▶ _To do_:
- 1) Please repeat the passage of the drug discovery article starting with "The impact of" and going on through "in Drug Discovery?".
- 2) In the drug discovery article, restate the paragraph beginning "The same concept applies when we use big data" in fewer words, keeping its main facts.

The impact of Big data in Drug Discovery

Table of Contents


In recent years, drug discovery has undergone a remarkable evolution. We’ve moved from laborious trials and errors with minimal data to an exciting new era. Now, we’re combining vast information and advanced technology to uncover the mysteries of diseases and discover potential cures. At the heart of this transformation is Big Data, a concept that’s more than just massive datasets – it’s changing how we develop life-saving medicines.

What is Big Data in Drug Discovery?

Let’s dive into how we can use these massive datasets to revolutionize the way we discover new drugs. In 2023, about 328.77 million terabytes of data are created from multiple sources every single day, and that’s such a huge amount that it’s impossible to even count! So, we need special technology to help us make sense of all this data, spot patterns, and make smart decisions.

The same concept applies when we use big data in drug discovery. The scientists gather large and complex sets of important chemical and scientific information, and use computer models to help them find new medicines faster and cheaper. By doing this, they’re able to discover potential new drugs more efficiently, save money in the development process, and increase the chances of finding new treatments for different diseases. It’s all about making the most of the data available to improve healthcare and save lives.

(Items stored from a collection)
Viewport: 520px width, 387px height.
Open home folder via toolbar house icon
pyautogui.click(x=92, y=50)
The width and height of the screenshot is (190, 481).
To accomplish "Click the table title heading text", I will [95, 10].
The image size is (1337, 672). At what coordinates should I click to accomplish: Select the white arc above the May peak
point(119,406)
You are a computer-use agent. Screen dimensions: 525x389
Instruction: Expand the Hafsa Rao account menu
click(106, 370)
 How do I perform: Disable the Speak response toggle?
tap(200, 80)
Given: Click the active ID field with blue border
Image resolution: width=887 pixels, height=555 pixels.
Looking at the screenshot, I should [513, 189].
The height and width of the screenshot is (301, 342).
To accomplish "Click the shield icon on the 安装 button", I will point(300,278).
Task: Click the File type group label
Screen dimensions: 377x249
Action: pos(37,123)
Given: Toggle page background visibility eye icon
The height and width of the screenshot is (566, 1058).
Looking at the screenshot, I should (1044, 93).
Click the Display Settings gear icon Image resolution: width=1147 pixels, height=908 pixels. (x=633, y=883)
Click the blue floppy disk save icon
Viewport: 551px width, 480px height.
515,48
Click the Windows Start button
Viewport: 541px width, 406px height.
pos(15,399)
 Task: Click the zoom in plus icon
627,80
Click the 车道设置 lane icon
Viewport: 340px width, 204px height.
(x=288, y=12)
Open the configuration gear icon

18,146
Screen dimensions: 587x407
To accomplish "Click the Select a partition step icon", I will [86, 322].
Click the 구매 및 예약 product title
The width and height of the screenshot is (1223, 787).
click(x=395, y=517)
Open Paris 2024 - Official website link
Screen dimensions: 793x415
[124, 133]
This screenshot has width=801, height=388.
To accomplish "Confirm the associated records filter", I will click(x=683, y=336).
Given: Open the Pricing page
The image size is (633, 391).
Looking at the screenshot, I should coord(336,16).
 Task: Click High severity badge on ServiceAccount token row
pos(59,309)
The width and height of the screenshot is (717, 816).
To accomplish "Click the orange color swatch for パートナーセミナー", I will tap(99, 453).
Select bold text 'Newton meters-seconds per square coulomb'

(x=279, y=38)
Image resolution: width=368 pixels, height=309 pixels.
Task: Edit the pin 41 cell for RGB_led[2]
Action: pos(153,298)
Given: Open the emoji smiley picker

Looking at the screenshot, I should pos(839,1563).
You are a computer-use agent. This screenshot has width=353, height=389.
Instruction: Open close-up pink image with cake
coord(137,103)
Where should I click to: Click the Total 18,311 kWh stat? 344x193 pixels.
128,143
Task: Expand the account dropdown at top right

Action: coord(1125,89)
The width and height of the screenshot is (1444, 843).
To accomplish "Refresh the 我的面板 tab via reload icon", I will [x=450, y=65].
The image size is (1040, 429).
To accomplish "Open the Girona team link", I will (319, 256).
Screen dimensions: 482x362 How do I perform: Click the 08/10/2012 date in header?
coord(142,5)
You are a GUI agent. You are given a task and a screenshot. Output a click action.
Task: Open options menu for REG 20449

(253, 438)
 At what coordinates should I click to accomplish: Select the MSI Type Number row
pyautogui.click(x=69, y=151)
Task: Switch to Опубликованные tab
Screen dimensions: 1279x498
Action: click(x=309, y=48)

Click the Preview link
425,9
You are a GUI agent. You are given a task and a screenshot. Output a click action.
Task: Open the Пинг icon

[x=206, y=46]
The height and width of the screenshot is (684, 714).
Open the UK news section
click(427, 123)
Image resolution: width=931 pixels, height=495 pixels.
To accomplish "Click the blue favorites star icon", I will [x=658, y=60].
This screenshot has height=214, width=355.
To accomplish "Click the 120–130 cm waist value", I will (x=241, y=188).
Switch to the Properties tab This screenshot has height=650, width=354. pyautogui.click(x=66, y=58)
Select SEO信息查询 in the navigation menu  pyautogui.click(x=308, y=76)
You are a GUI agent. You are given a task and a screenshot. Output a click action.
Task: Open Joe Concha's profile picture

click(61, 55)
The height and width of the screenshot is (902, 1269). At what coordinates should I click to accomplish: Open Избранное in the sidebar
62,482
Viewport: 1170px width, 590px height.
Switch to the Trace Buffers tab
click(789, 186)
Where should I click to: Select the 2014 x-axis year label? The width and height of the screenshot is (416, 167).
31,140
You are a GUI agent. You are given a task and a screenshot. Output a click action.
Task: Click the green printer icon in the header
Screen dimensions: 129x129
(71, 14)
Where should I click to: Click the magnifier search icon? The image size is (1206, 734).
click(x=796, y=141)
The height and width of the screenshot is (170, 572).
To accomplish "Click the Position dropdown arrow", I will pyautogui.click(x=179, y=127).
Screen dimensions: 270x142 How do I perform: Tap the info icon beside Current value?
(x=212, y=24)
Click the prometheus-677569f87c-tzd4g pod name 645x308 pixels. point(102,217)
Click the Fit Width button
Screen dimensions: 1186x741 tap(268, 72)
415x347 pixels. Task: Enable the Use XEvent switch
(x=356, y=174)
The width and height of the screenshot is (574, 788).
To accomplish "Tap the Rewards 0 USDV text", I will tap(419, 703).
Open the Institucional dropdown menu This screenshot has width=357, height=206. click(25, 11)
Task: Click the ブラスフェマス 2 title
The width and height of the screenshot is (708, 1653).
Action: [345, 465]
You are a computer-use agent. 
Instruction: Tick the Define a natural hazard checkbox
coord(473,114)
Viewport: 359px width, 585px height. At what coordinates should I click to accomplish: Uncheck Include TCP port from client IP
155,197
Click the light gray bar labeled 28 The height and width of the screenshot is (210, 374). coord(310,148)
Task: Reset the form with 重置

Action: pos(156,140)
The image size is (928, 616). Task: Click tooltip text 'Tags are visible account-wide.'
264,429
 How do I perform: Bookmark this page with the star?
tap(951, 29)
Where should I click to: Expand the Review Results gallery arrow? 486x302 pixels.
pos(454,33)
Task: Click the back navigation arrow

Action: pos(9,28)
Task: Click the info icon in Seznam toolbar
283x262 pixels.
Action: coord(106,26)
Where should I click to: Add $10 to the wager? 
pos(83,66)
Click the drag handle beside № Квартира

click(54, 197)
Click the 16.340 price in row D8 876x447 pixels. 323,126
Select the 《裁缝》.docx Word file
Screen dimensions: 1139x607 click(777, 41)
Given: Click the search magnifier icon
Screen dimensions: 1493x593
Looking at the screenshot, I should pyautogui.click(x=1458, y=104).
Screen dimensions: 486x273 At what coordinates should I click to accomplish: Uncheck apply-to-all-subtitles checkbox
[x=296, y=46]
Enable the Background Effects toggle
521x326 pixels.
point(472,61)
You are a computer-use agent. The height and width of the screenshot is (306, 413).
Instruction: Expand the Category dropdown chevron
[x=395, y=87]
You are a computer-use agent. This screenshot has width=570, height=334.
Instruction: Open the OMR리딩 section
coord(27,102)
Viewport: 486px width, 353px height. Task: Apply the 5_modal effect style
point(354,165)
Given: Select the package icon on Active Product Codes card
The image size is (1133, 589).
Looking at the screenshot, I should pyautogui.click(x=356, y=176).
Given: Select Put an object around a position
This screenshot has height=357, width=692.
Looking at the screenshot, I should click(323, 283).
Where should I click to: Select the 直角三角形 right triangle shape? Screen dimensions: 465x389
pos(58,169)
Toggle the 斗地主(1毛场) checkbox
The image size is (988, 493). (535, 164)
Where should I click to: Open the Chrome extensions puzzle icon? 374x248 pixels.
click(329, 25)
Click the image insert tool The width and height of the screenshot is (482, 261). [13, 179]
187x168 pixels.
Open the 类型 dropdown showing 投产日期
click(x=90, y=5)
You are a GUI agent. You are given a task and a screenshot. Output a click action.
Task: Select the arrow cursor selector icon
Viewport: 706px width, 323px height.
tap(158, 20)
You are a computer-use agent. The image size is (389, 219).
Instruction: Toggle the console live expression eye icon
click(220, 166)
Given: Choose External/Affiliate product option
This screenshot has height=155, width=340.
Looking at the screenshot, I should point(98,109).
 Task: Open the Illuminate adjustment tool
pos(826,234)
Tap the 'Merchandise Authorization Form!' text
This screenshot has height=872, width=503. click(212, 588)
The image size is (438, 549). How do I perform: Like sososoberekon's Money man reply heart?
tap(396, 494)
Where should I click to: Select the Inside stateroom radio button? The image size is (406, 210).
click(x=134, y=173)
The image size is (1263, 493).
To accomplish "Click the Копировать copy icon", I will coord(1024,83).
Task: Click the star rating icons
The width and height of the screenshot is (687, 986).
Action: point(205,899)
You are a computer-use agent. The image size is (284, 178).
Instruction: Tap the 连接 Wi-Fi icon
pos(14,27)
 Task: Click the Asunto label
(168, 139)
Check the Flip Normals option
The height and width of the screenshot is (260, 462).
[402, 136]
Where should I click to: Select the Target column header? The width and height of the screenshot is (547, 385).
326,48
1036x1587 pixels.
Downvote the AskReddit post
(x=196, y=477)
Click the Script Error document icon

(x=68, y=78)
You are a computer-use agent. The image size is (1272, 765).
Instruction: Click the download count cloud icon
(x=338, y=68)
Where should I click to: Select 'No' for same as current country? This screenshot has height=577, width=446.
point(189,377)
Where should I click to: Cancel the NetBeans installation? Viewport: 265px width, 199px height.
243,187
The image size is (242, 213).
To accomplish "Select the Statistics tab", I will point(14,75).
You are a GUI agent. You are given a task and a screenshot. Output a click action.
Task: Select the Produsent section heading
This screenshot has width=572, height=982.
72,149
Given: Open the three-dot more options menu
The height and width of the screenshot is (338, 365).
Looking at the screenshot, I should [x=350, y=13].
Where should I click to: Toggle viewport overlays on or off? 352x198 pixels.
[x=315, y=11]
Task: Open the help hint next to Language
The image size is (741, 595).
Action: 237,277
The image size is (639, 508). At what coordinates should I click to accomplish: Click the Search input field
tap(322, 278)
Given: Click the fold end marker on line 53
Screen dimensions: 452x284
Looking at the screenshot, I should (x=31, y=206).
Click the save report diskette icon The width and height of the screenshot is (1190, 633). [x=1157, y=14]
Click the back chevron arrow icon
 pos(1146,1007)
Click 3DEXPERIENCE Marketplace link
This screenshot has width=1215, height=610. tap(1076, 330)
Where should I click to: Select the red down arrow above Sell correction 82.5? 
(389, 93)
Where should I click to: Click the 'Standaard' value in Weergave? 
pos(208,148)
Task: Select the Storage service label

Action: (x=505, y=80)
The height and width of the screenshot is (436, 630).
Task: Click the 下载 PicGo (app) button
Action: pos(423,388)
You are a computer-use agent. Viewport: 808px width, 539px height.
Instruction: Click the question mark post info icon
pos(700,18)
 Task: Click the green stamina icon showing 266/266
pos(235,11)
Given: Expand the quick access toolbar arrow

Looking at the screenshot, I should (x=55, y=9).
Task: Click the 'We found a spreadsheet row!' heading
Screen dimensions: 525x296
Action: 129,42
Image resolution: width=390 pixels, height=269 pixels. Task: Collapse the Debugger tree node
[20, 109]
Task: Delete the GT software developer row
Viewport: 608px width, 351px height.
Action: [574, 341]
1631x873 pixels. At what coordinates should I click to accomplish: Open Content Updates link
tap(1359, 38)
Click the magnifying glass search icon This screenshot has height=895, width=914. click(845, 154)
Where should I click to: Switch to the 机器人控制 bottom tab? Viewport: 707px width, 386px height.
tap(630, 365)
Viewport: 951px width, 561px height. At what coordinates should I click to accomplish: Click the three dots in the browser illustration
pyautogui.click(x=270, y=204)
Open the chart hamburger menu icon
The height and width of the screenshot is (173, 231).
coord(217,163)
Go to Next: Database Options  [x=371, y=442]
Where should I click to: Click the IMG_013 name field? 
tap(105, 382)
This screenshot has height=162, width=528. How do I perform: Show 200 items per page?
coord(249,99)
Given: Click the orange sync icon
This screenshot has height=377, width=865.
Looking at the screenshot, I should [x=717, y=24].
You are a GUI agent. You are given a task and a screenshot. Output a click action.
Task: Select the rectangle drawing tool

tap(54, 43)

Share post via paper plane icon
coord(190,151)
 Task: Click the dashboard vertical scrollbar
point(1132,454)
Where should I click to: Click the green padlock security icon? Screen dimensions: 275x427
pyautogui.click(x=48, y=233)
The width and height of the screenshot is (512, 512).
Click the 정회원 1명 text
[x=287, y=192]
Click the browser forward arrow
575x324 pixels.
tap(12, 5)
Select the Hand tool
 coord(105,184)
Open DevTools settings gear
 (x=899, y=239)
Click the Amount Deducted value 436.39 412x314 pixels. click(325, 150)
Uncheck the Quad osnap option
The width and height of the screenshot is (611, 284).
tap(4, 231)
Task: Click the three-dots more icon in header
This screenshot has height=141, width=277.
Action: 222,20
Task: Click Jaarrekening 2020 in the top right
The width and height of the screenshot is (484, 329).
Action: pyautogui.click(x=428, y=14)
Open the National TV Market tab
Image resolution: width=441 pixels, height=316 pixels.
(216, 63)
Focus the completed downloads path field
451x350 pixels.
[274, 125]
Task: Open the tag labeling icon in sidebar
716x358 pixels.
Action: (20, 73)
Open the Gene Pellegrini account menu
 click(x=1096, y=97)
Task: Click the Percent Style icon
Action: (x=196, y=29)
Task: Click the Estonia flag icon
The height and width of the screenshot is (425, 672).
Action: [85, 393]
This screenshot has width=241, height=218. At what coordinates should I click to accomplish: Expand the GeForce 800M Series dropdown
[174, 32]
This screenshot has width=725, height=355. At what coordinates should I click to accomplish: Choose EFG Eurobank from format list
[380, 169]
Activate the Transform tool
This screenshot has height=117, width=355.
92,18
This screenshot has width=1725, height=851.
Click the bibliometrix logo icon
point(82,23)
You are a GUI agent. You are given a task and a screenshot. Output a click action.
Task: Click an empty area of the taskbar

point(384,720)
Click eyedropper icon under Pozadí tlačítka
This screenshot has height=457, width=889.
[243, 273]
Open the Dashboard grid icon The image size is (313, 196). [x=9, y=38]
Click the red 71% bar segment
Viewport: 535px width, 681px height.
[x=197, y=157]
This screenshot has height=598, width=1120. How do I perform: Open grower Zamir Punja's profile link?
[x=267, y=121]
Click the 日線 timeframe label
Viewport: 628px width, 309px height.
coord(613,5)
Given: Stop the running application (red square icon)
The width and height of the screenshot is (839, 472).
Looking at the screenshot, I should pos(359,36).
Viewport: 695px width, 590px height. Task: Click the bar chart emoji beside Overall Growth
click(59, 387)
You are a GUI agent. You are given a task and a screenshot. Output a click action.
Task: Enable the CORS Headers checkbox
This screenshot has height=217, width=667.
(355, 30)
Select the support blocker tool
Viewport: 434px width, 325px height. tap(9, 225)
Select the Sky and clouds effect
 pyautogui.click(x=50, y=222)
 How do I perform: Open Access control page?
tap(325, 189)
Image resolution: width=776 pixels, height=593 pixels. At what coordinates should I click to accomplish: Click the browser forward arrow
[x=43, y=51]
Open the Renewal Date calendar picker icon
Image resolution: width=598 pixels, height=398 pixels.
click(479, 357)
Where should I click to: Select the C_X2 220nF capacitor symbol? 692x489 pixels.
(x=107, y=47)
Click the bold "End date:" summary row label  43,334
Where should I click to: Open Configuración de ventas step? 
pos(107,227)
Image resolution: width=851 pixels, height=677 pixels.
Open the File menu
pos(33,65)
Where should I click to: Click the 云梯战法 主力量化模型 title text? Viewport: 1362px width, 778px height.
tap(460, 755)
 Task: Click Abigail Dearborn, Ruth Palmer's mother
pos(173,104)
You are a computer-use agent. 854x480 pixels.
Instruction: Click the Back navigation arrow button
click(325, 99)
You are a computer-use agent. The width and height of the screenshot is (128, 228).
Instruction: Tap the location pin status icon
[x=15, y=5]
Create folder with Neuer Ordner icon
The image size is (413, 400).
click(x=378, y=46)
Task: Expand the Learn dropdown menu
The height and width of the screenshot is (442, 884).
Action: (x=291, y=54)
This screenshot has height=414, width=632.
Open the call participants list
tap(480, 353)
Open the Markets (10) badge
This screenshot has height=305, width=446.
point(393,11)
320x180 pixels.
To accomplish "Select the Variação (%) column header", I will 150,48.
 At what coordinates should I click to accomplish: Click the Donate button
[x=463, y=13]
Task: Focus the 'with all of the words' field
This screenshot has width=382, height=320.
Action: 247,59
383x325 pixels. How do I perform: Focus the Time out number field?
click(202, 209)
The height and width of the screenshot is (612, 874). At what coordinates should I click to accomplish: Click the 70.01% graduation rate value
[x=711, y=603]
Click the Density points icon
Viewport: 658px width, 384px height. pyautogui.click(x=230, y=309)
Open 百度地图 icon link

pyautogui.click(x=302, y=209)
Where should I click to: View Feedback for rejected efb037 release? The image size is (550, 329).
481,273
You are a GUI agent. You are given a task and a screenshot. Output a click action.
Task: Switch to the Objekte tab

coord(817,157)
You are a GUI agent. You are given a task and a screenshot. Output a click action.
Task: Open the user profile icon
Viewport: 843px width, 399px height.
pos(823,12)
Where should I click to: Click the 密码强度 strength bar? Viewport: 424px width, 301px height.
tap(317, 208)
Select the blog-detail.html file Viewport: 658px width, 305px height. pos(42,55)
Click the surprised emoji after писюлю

▶ _Solutions below_:
- 1)
The impact of Big data in Drug Discovery

Table of Contents


In recent years, drug discovery has undergone a remarkable evolution. We’ve moved from laborious trials and errors with minimal data to an exciting new era. Now, we’re combining vast information and advanced technology to uncover the mysteries of diseases and discover potential cures. At the heart of this transformation is Big Data, a concept that’s more than just massive datasets – it’s changing how we develop life-saving medicines.

What is Big Data in Drug Discovery?

- 2) Scientists gather large, complex sets of chemical and scientific data and use computer models to find new medicines faster and more cheaply. This helps them discover potential drugs more efficiently, save money during development, and improve the chances of finding treatments for different diseases. The aim is to make the most of available data to improve healthcare and save lives.